一方、リンゴよりずっと大きいもの、人間のような大きさか、それより大きい物は、手で簡単に動かすことができない。そういうものが動くときは、自力で動くように見える。リンゴの場合については、人が手をかければリンゴはその外力で動くと見えるし、人や装置が接触していないのに動くときは、自力で動くと見える。大きさは小さい物でも、それが外力で動くことを考えずに、自力で動くとみなすときは、擬人化が起こる。
ここでは、リンゴに外力が働かない場合を考える。擬人化を説明する例としては、もっと人間に近い大きさのもの、たとえば等身大のロボットとか、案山子とか、鎧兜とか、雪だるまとかが適当だが、筆者は後でニュートン力学の話を持ち出したいので、リンゴにしておきます。まあ、存在感のある大きな立派なリンゴが、目の前一メートルくらいのところにある、と思ってください。

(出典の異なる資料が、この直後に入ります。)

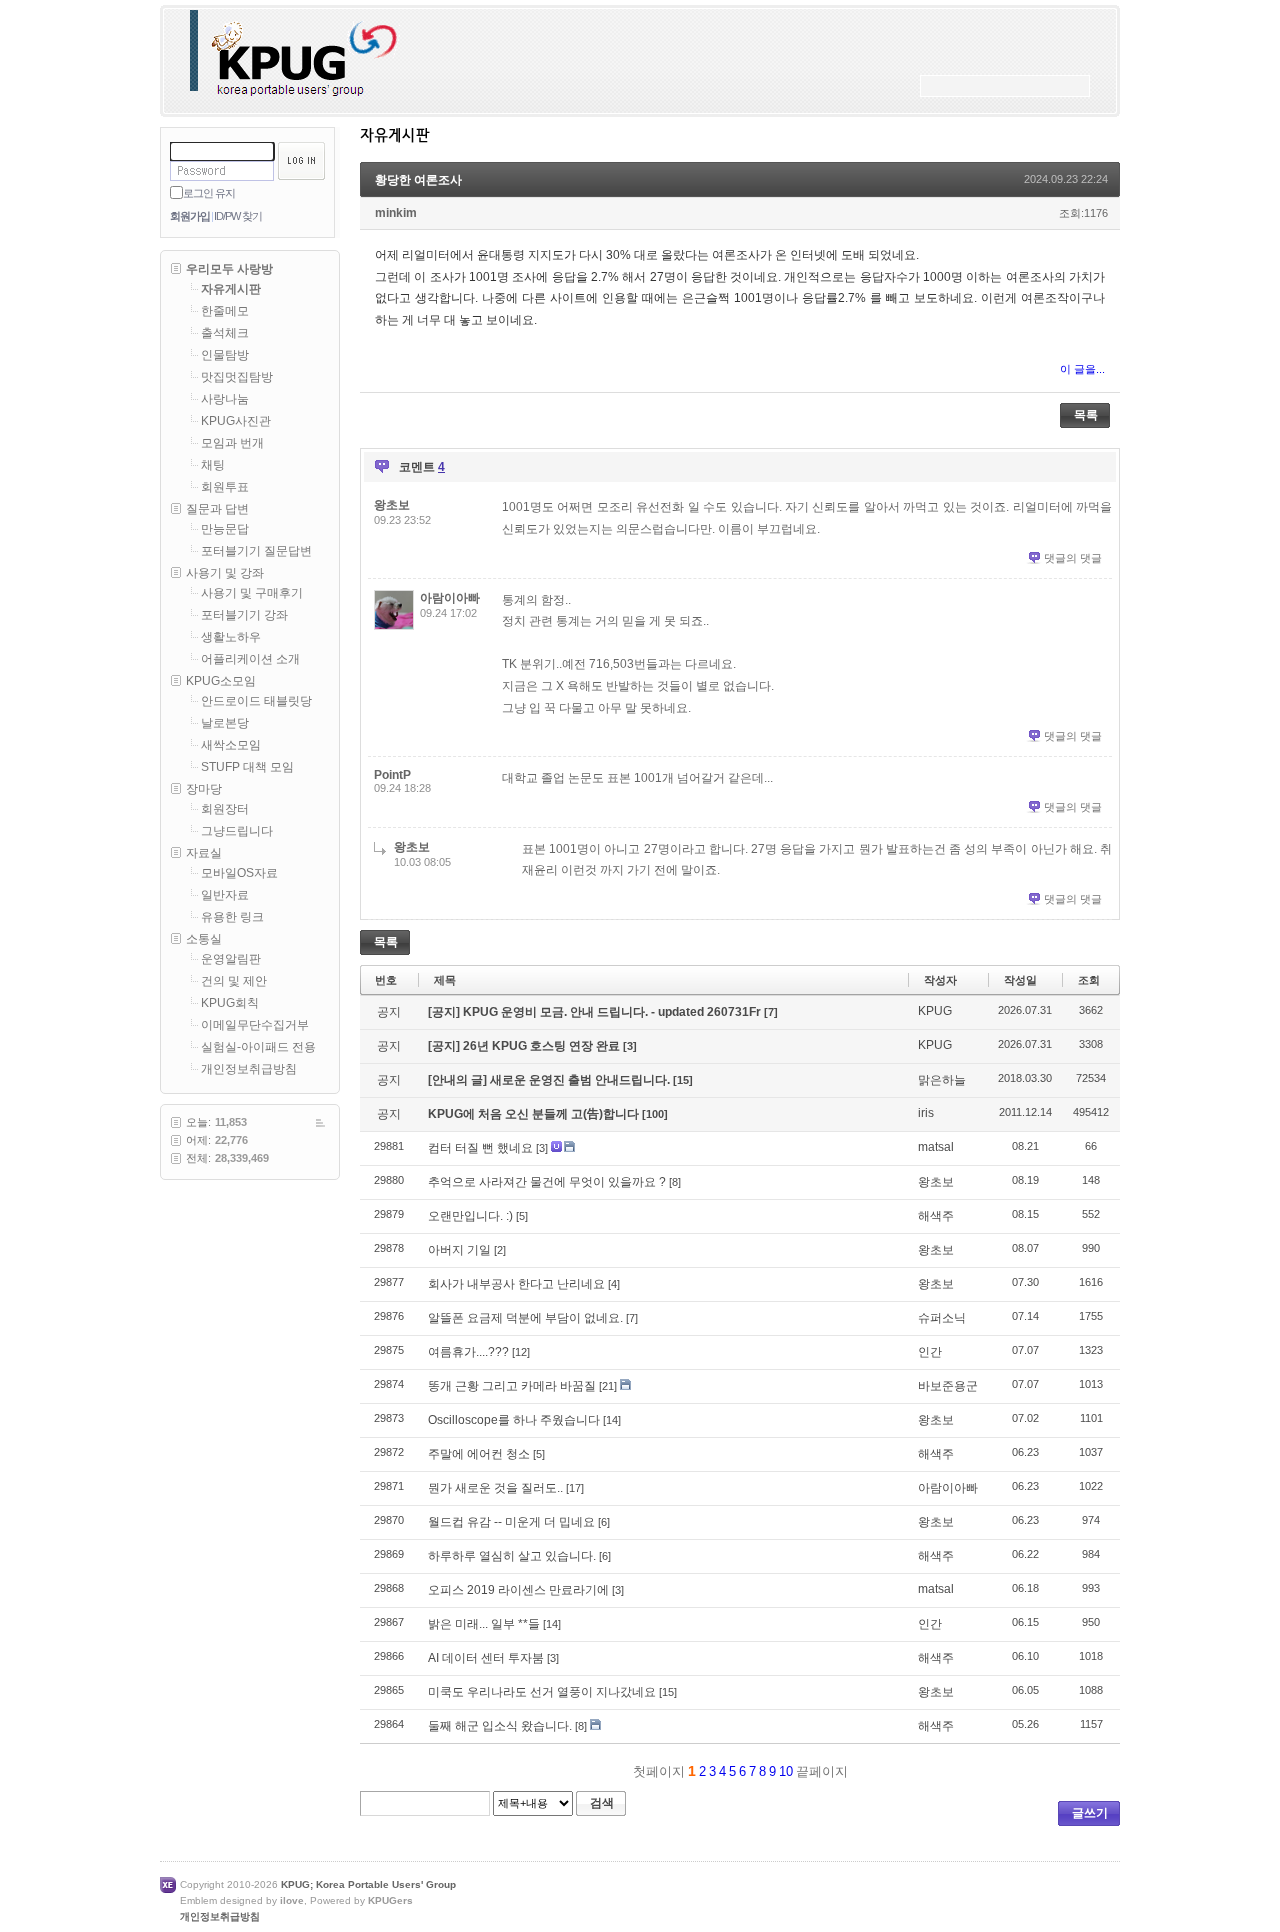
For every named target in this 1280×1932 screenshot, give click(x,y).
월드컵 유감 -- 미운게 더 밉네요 (511, 1522)
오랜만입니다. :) (470, 1216)
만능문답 (225, 529)
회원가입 (190, 216)
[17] (575, 1488)
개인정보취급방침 (249, 1069)
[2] (500, 1250)
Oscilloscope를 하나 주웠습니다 (514, 1420)
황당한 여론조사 (418, 180)
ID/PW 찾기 (238, 216)
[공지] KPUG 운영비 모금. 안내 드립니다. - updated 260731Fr (596, 1012)
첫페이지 (657, 1771)
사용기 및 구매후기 (252, 593)
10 (786, 1771)
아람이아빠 (450, 598)
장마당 (204, 789)
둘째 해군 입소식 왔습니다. (500, 1726)
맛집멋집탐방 (237, 377)
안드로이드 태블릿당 (256, 701)
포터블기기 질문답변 (256, 551)
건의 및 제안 (234, 981)
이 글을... (1082, 369)
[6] (604, 1522)
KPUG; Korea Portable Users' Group (368, 1884)
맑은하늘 (942, 1080)
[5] (522, 1216)
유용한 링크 (232, 917)
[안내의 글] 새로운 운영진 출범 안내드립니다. (550, 1080)
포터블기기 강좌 (244, 615)
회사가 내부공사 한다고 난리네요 (516, 1284)
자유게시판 (231, 289)
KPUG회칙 (230, 1003)
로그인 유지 (209, 193)
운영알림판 (231, 959)
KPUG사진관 (236, 421)
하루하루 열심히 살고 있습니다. (512, 1556)
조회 (1089, 980)
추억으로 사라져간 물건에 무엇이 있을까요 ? (547, 1182)
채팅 (213, 465)
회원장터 (225, 809)
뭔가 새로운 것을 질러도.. (495, 1488)
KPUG (935, 1011)
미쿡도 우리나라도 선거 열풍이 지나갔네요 (542, 1692)
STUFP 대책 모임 (247, 767)
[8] (675, 1182)
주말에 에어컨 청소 (479, 1454)
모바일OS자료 (239, 873)
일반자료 (225, 895)
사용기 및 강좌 (225, 573)
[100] (655, 1114)
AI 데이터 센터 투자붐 (486, 1658)
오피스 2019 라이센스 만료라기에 (518, 1590)
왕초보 (392, 505)
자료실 (204, 853)
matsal (936, 1147)
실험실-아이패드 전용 (258, 1047)
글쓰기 (1090, 1813)
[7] (771, 1012)
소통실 (204, 939)
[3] (630, 1046)
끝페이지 (824, 1771)
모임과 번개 (232, 443)
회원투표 (225, 487)
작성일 (1020, 980)
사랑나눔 (225, 399)
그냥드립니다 (237, 831)
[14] (612, 1420)
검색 (602, 1803)
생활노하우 (231, 637)
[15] (683, 1080)
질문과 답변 (217, 509)
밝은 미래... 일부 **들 (484, 1624)
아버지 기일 (459, 1250)
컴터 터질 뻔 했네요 (480, 1148)
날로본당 (225, 723)
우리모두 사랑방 (229, 269)
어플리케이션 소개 (250, 659)
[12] (521, 1352)
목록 (1086, 415)
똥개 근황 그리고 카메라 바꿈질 (512, 1386)
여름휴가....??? (468, 1352)
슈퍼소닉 (942, 1318)
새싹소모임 (231, 745)
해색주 (936, 1216)
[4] (614, 1284)
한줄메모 (225, 311)
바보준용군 (948, 1386)
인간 (930, 1352)
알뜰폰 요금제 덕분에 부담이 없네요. (525, 1318)
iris (926, 1113)
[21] (608, 1386)
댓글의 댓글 (1073, 558)
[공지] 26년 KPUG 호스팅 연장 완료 (525, 1046)
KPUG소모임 (221, 681)
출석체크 (225, 333)
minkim (396, 213)
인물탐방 (225, 355)
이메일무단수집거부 (255, 1025)
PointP (392, 775)
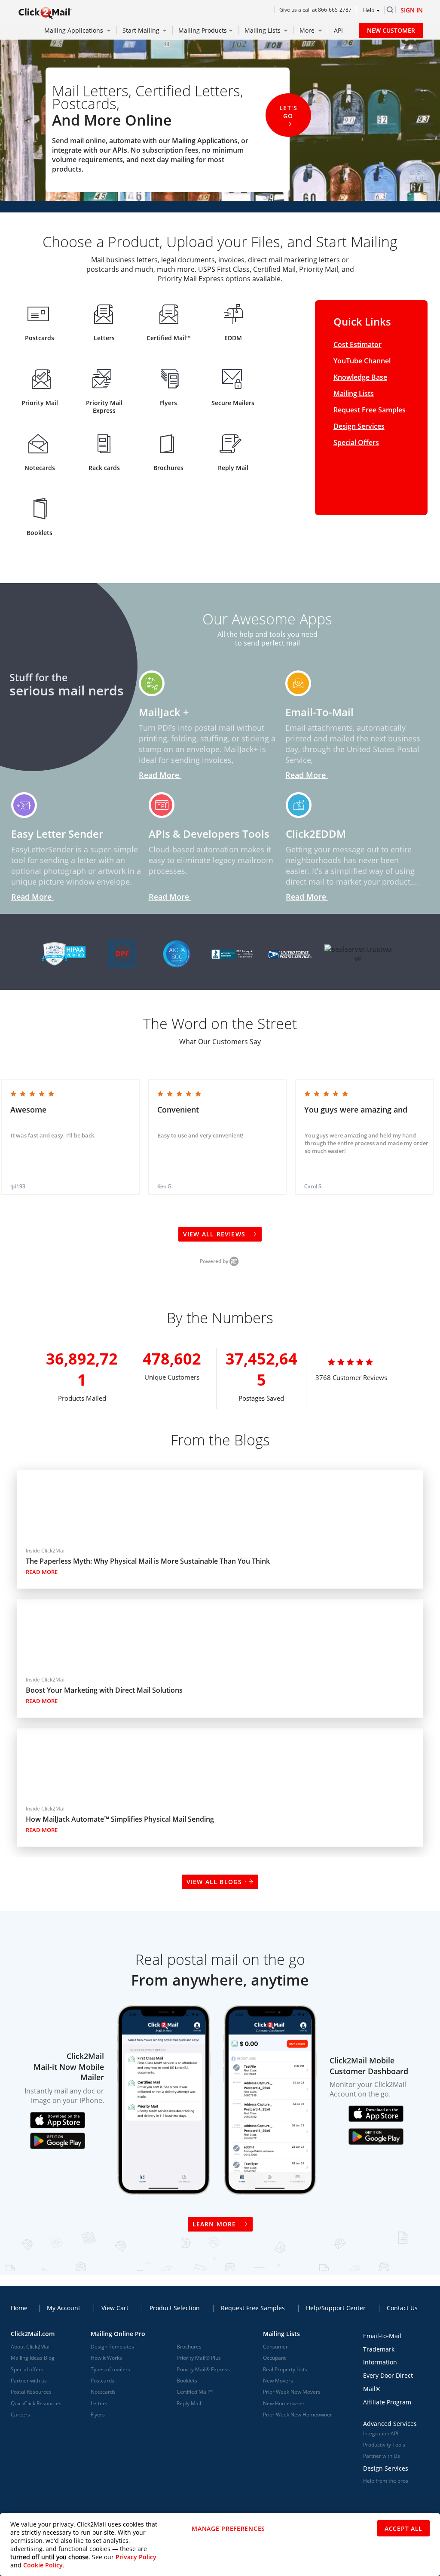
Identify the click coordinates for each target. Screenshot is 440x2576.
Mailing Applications (205, 140)
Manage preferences (228, 2528)
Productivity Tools (384, 2444)
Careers (20, 2414)
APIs (120, 150)
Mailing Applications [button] (74, 30)
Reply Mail (189, 2403)
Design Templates (112, 2346)
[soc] (177, 951)
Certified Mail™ (195, 2391)
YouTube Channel (362, 361)
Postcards (102, 2380)
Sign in (411, 10)
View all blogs (214, 1882)
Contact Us (402, 2308)
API (338, 30)
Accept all (403, 2528)
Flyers (98, 2414)
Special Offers (356, 442)
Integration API (380, 2433)
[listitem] (70, 1137)
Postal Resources (31, 2391)
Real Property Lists (285, 2369)
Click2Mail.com (33, 2334)
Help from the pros (385, 2480)
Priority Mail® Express (203, 2369)
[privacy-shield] (120, 951)
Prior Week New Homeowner (297, 2414)
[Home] (45, 13)
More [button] (307, 30)
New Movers (278, 2380)
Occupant (274, 2357)
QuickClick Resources (36, 2403)
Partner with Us (381, 2455)
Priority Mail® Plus (199, 2357)
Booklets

その場合私たちが、自分の手でそれをつかもうとするのではなくて、じっとながめて、そのリンゴがこれからどう動くのか、とか、このリンゴはこれからどう変化していくのか、と考えた瞬間に、リンゴは擬人化される。つまり、リンゴは、私たちの仲間である人間のようなものとみなされ、仲間の行動を追従する集団運動共鳴機構によって脳内で表現される。この場合、リンゴは主語として言語化される。